Requirement: Reproduce every line of the listing below verbatim.
----
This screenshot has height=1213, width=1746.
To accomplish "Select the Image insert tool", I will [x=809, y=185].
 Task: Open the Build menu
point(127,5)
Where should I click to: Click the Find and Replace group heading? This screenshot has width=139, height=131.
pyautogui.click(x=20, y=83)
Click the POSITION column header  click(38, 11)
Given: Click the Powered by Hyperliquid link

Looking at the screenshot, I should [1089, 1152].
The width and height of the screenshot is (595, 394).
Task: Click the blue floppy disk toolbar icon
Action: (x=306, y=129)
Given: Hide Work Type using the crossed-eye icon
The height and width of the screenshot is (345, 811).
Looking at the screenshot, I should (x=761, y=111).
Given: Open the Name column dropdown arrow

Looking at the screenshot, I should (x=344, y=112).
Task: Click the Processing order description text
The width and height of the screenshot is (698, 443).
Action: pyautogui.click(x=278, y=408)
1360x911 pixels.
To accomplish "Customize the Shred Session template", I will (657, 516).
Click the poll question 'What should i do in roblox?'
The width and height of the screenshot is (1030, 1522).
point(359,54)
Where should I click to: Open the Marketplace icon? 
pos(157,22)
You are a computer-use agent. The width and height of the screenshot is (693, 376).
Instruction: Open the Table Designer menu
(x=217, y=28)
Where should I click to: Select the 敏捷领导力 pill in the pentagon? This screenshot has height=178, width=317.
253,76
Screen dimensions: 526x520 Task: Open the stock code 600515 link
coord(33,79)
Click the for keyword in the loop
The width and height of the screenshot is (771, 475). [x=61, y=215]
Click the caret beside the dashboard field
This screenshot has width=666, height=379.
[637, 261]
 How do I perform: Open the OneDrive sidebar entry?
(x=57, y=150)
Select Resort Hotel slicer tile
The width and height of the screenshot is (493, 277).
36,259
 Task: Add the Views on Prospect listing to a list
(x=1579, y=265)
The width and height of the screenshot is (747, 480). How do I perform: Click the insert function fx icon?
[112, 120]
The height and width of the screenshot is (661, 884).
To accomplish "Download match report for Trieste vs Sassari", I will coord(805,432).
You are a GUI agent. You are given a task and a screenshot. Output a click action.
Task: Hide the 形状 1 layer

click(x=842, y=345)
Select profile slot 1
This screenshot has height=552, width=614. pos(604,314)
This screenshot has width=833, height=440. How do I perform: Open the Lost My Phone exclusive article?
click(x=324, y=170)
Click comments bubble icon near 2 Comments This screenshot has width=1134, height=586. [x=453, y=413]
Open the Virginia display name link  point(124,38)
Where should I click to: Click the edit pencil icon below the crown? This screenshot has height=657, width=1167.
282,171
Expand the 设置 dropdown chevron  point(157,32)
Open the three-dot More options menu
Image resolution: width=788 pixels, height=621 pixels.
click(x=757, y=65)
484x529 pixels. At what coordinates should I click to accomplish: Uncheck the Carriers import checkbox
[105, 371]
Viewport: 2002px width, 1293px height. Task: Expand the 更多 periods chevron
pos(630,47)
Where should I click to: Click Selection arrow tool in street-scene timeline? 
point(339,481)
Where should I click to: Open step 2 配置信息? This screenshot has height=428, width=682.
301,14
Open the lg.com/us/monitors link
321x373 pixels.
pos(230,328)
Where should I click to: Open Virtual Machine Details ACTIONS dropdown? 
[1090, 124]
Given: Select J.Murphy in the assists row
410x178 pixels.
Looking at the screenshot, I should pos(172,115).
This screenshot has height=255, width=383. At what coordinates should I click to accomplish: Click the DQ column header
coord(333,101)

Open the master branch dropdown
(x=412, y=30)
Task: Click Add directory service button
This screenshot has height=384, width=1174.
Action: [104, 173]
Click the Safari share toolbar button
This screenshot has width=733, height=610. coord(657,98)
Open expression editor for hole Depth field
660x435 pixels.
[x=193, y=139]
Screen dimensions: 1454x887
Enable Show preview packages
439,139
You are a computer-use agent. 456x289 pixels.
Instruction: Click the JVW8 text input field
----
Solved problem:
This screenshot has height=1213, width=1746.
To accomplish "Select the Image insert tool", I will [x=809, y=185].
 Task: Open the Build menu
point(127,5)
Where should I click to: Click the Find and Replace group heading? This screenshot has width=139, height=131.
pyautogui.click(x=20, y=83)
Click the POSITION column header  click(38, 11)
Given: Click the Powered by Hyperliquid link

Looking at the screenshot, I should [1089, 1152].
The width and height of the screenshot is (595, 394).
Task: Click the blue floppy disk toolbar icon
Action: (x=306, y=129)
Given: Hide Work Type using the crossed-eye icon
The height and width of the screenshot is (345, 811).
Looking at the screenshot, I should (x=761, y=111).
Given: Open the Name column dropdown arrow

Looking at the screenshot, I should (x=344, y=112).
Task: Click the Processing order description text
The width and height of the screenshot is (698, 443).
Action: pyautogui.click(x=278, y=408)
1360x911 pixels.
To accomplish "Customize the Shred Session template", I will (657, 516).
Click the poll question 'What should i do in roblox?'
The width and height of the screenshot is (1030, 1522).
point(359,54)
Where should I click to: Open the Marketplace icon? 
pos(157,22)
You are a computer-use agent. The width and height of the screenshot is (693, 376).
Instruction: Open the Table Designer menu
(x=217, y=28)
Where should I click to: Select the 敏捷领导力 pill in the pentagon? This screenshot has height=178, width=317.
253,76
Screen dimensions: 526x520 Task: Open the stock code 600515 link
coord(33,79)
Click the for keyword in the loop
The width and height of the screenshot is (771, 475). [x=61, y=215]
Click the caret beside the dashboard field
This screenshot has width=666, height=379.
[637, 261]
 How do I perform: Open the OneDrive sidebar entry?
(x=57, y=150)
Select Resort Hotel slicer tile
The width and height of the screenshot is (493, 277).
36,259
 Task: Add the Views on Prospect listing to a list
(x=1579, y=265)
The width and height of the screenshot is (747, 480). How do I perform: Click the insert function fx icon?
[112, 120]
The height and width of the screenshot is (661, 884).
To accomplish "Download match report for Trieste vs Sassari", I will coord(805,432).
You are a GUI agent. You are given a task and a screenshot. Output a click action.
Task: Hide the 形状 1 layer

click(x=842, y=345)
Select profile slot 1
This screenshot has height=552, width=614. pos(604,314)
This screenshot has width=833, height=440. How do I perform: Open the Lost My Phone exclusive article?
click(x=324, y=170)
Click comments bubble icon near 2 Comments This screenshot has width=1134, height=586. [x=453, y=413]
Open the Virginia display name link  point(124,38)
Where should I click to: Click the edit pencil icon below the crown? This screenshot has height=657, width=1167.
282,171
Expand the 设置 dropdown chevron  point(157,32)
Open the three-dot More options menu
Image resolution: width=788 pixels, height=621 pixels.
click(x=757, y=65)
484x529 pixels. At what coordinates should I click to accomplish: Uncheck the Carriers import checkbox
[105, 371]
Viewport: 2002px width, 1293px height. Task: Expand the 更多 periods chevron
pos(630,47)
Where should I click to: Click Selection arrow tool in street-scene timeline? 
point(339,481)
Where should I click to: Open step 2 配置信息? This screenshot has height=428, width=682.
301,14
Open the lg.com/us/monitors link
321x373 pixels.
pos(230,328)
Where should I click to: Open Virtual Machine Details ACTIONS dropdown? 
[1090, 124]
Given: Select J.Murphy in the assists row
410x178 pixels.
Looking at the screenshot, I should pos(172,115).
This screenshot has height=255, width=383. At what coordinates should I click to accomplish: Click the DQ column header
coord(333,101)

Open the master branch dropdown
(x=412, y=30)
Task: Click Add directory service button
This screenshot has height=384, width=1174.
Action: [104, 173]
Click the Safari share toolbar button
This screenshot has width=733, height=610. coord(657,98)
Open expression editor for hole Depth field
660x435 pixels.
[x=193, y=139]
Screen dimensions: 1454x887
Enable Show preview packages
439,139
You are a computer-use agent. 456x289 pixels.
Instruction: Click the JVW8 text input field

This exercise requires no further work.